Con su interés en aumento, ella a duras penas pudo contenerse y le pidió a Jesús que le diera a beber de esa agua viva. Los roles se habían reversado, porque ahora quien pedía el agua no era Jesús, sino ella. Incluso, la mujer no tenía conocimiento alguno del mensaje espiritual de Jesús.
Ella desnudó su espíritu revelándole a Jesús su diaria vergüenza de tener que ir sola al pozo. Diariamente ella debía ir a través de las puertas de la ciudad, donde los ancianos estaban sentados. Ella se daba cuenta de las miradas de desdén y algunas veces escuchaba sus susurros. Si era para liberarla de este camino diario hacia el pozo, ella podría aceptar el ofrecimiento de esa agua que podía calmar su sed para siempre. Si hubo alguna vez un momento de pedir ayuda era ahora.
Jesús se Descubre a Sí Mismo
Esta era la apertura que Jesús necesitaba para llegar a su alma. Hablar acerca de su vida inmoral y refrescar su espíritu con una fuente de agua que podía permanentemente estar dentro de ella. Jesús cambió las tácticas y le dijo que regresara con su esposo; sus palabras debieron tocar su alma, pues ella le contestó: “No tengo esposo” (Juan 4:17). Y Jesús, probablemente sonriendo amablemente, replicó: “Bien has dicho que no tienes esposo” (Juan 4:17). Es decir, ella no estaba legalmente casada.
Jesús continuó, “Bien has dicho que no tienes esposo. Es cierto que has tenido cinco, y el que ahora tienes no es tu esposo. En esto has dicho la verdad” (Juan 4:18). Jesús no llamó a la mujer al arrepentimiento, pero al exponer su pecado, Él la forzó a llegar a términos con su propia vida y a reconocer sus pecados.
Observando y escuchando, Jesús leyó muy bien el estatus de la mujer. Revelando su sentido sobrenatural, Jesús hizo que la mujer replicara: “Señor, me doy cuenta de que tú eres profeta” (v.19). Observe la progresión de la mujer en la evaluación de Jesús. Ella primero, sentida, clasificó a Jesús como un judío; después, cuando ella lo escuchó pronunciar palabras religiosas, educadamente se dirigió a Él como Señor; y ahora, después de que Jesús reveló los detalles de su vida, ella preguntó si Él era un profeta.
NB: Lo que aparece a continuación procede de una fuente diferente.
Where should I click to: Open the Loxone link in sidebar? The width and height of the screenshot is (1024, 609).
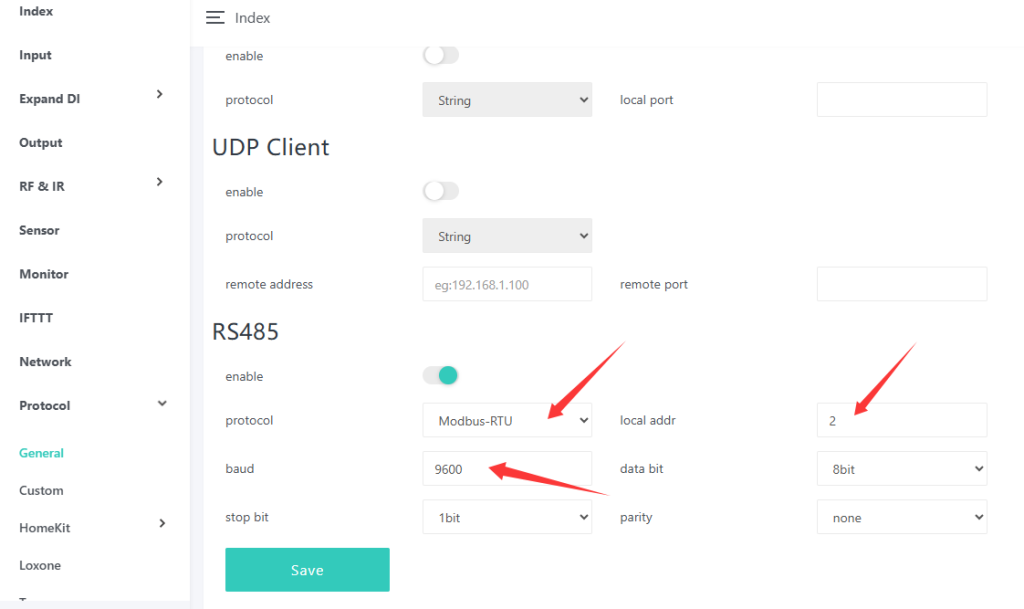pyautogui.click(x=40, y=565)
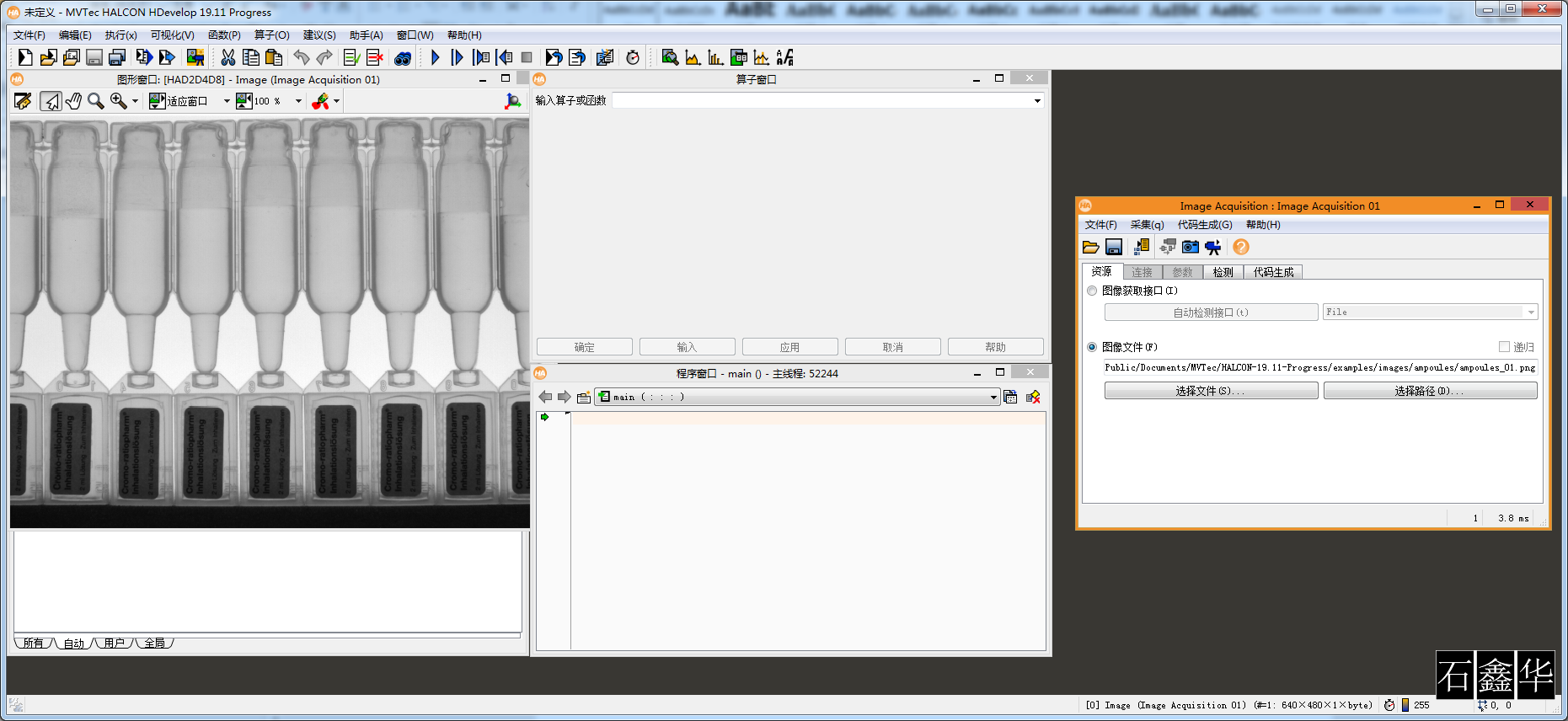
Task: Click the 选择路径(D)... button
Action: coord(1430,391)
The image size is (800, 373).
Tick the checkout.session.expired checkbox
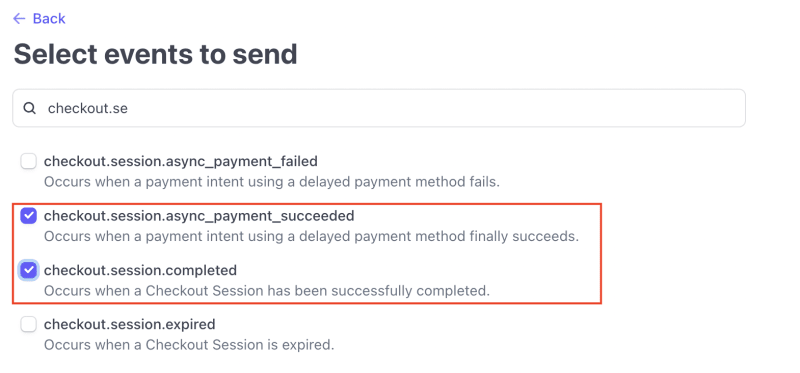pyautogui.click(x=29, y=324)
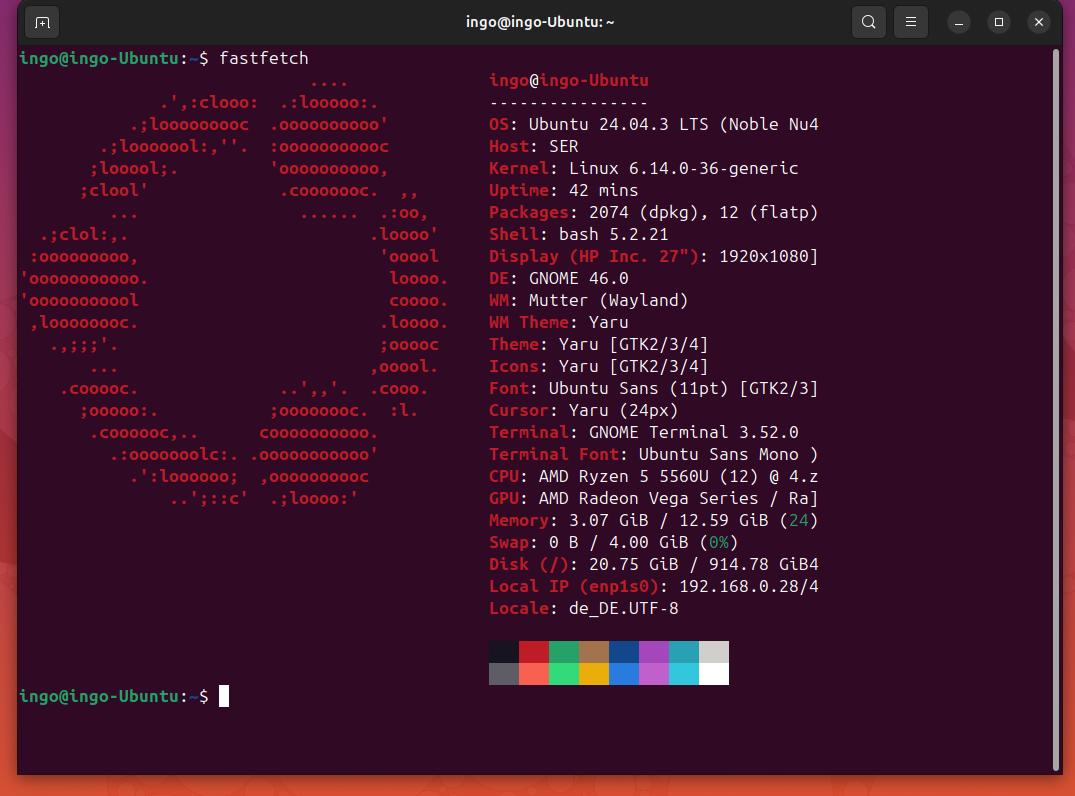Click the vertical scrollbar of the terminal

pos(1055,400)
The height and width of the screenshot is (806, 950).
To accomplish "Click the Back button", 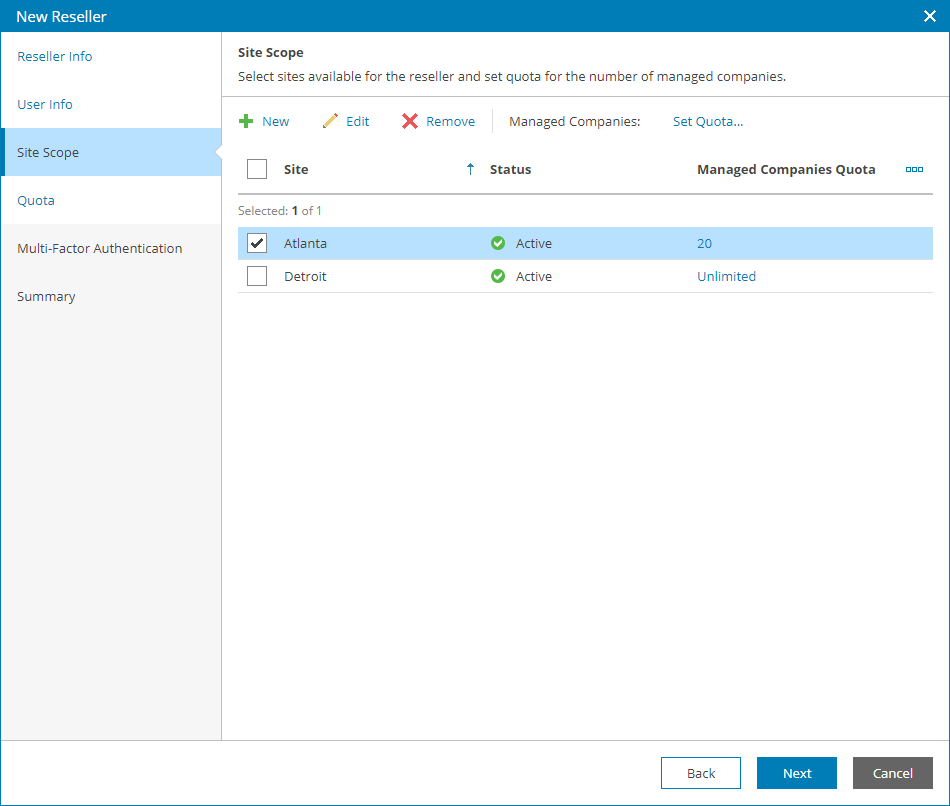I will tap(701, 773).
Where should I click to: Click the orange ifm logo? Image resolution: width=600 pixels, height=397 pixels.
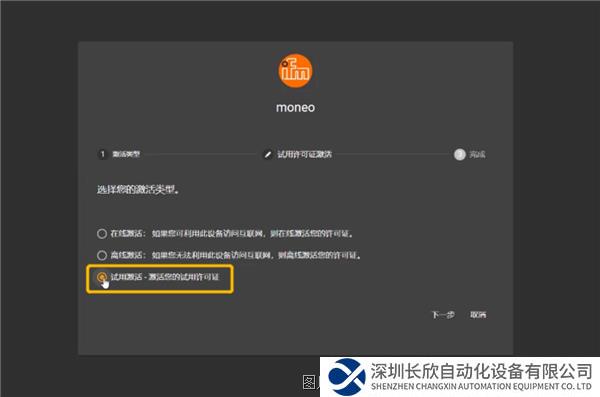(x=295, y=71)
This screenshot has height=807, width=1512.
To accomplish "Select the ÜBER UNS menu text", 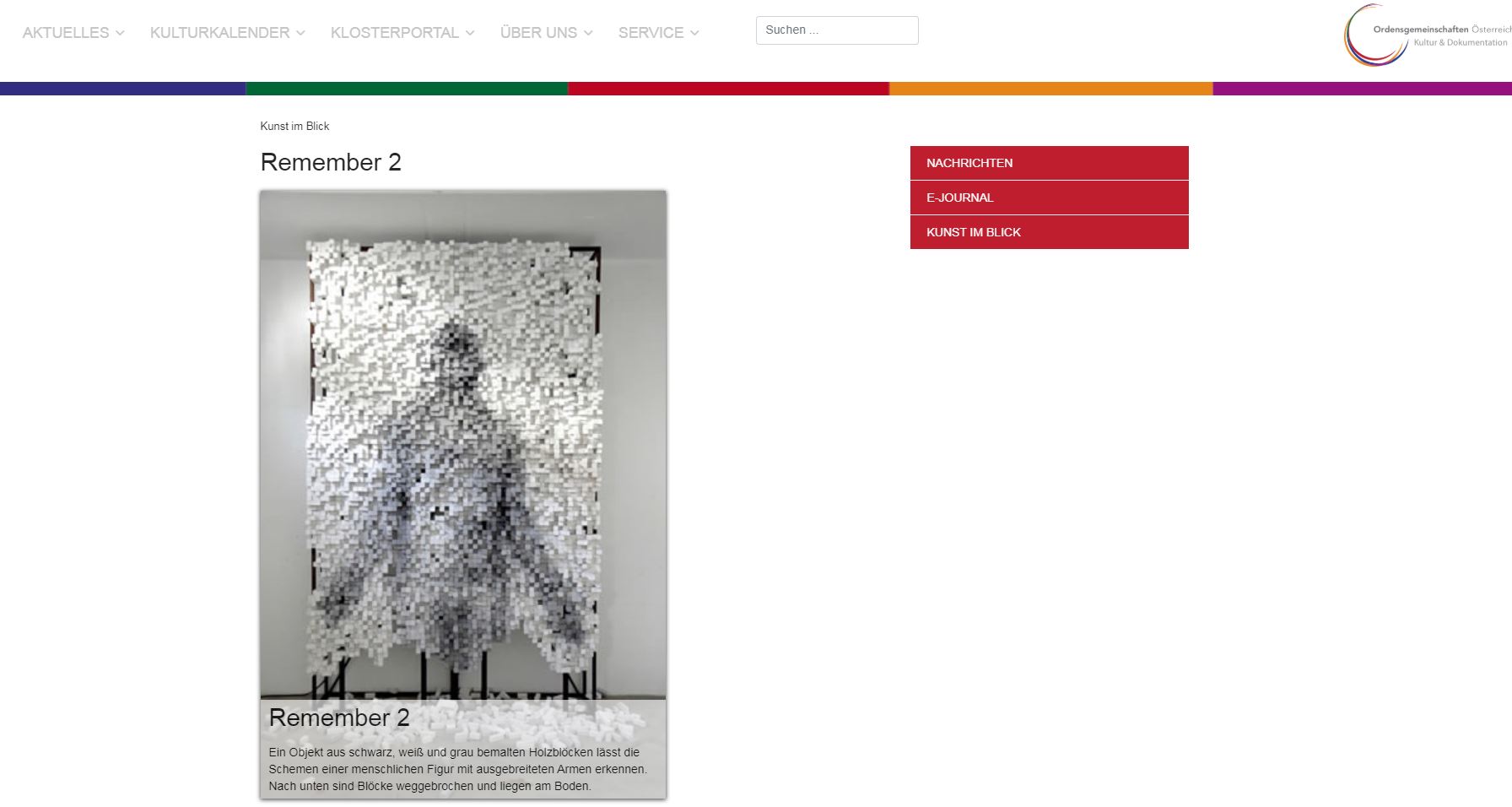I will (x=538, y=33).
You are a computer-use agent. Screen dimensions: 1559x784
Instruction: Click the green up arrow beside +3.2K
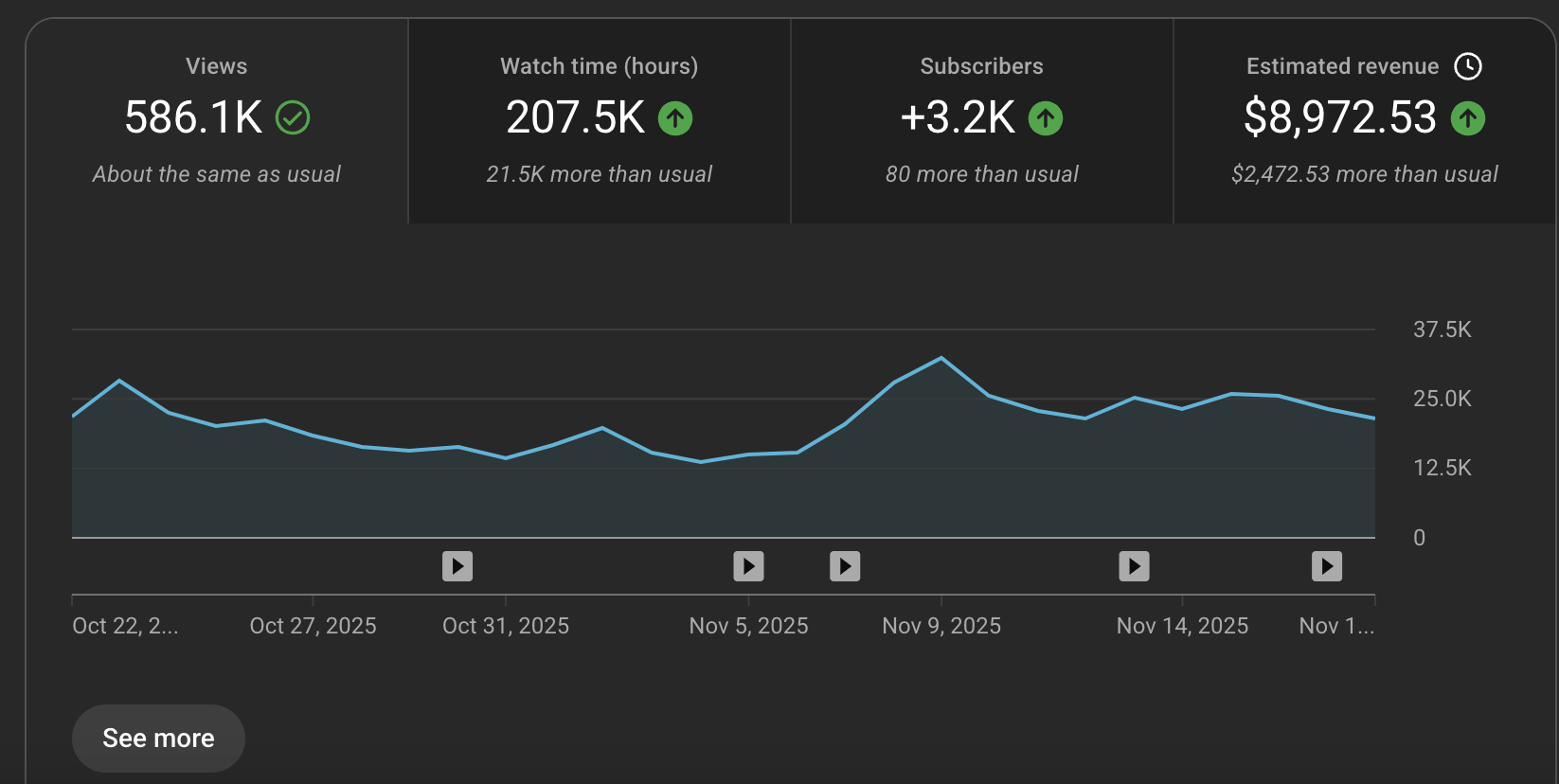tap(1046, 118)
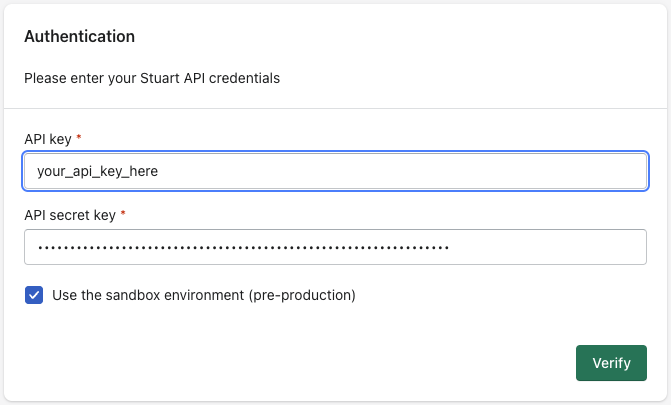671x405 pixels.
Task: Place cursor in 'your_api_key_here' text
Action: coord(98,171)
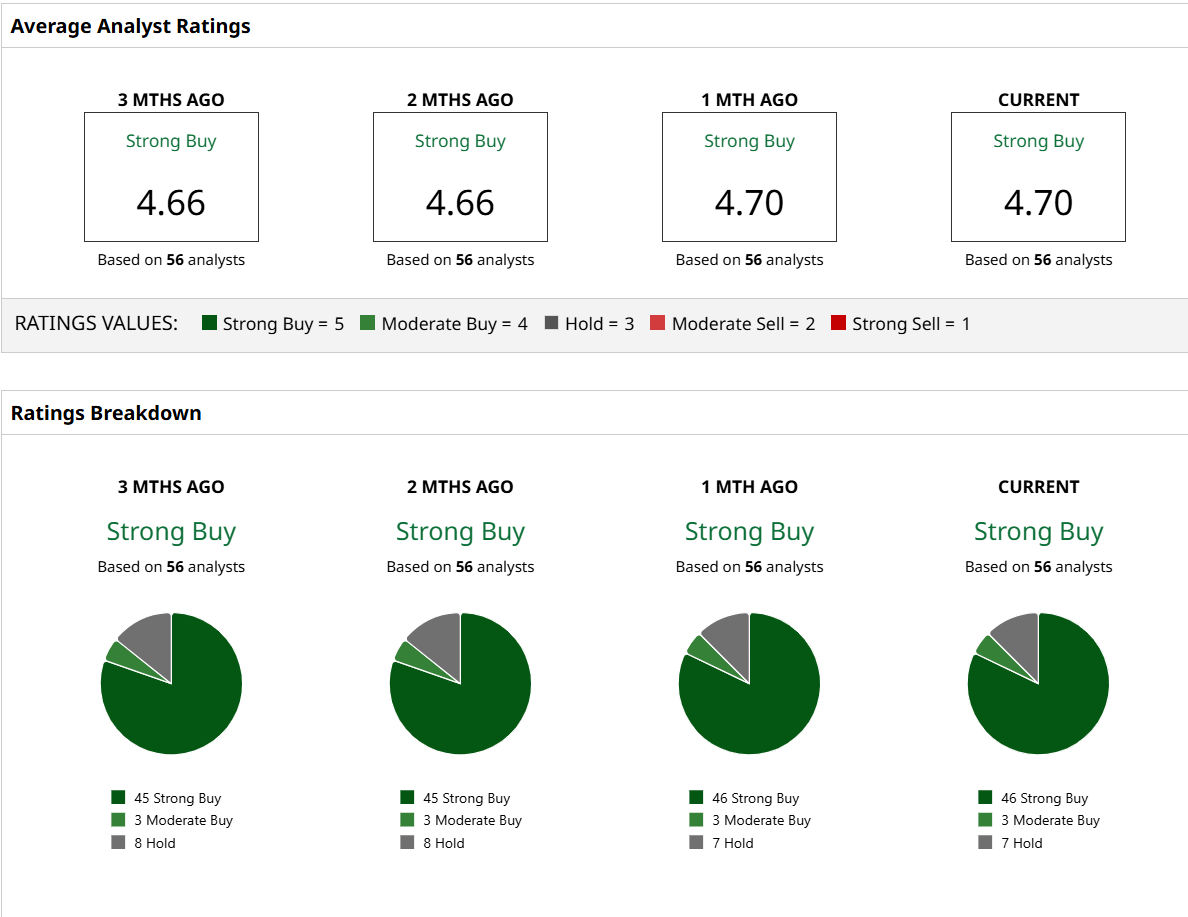
Task: Click the 3 MTHS AGO pie chart
Action: pos(171,684)
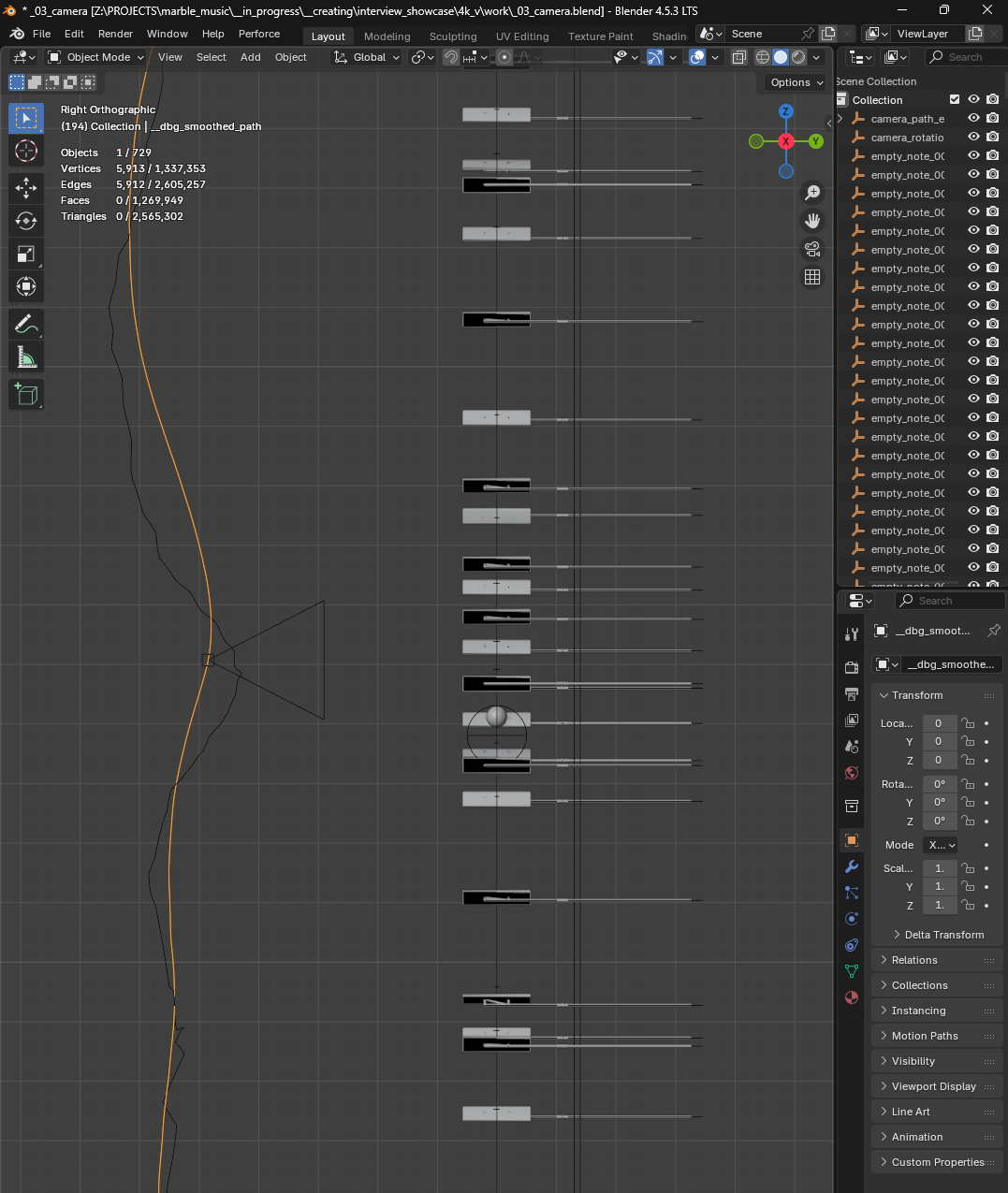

Ella se dio cuenta que este profeta era capaz de mirar a través de ella y conocer todos los secretos de su vida. No se enojó ni se sintió resentida, como se habría sentido cuando la gente de su ciudad la había llamado inmoral. Este judío no la había regañado o reprendido, Él sólo mencionó su estatus marital, o en vez de eso, la falta de él. En una palabra, Él había removido su cubierta externa y ahora ella se sentía apenada. Pero ¿podría este profeta ayudarla espiritualmente a cambiar su vida para bien?
Ella probablemente tuvo la idea de que Jesús era más que un Rabí o un profeta y quizás Él fuese el Mesías prometido. Conociendo las diferencias religiosas entre samaritanos y judíos, la mujer empezó a hablar en términos religiosos: “Nuestros antepasados adoraron en este monte, pero ustedes los judíos dicen que el lugar donde debemos adorar está en Jerusalén” (Juan 4:20). La respuesta de Jesús a la mujer samaritana mantuvo lejos todos los sentimientos de desacuerdo y resentimiento. Él dijo que había llegado el tiempo en que samaritanos y judíos no tendrían necesidad de ir a lugares diferentes de adoración, sino que podrían adorar a Dios Padre en cualquier lugar. Él le dijo a ella que sus palabras eran creíbles y verdaderas.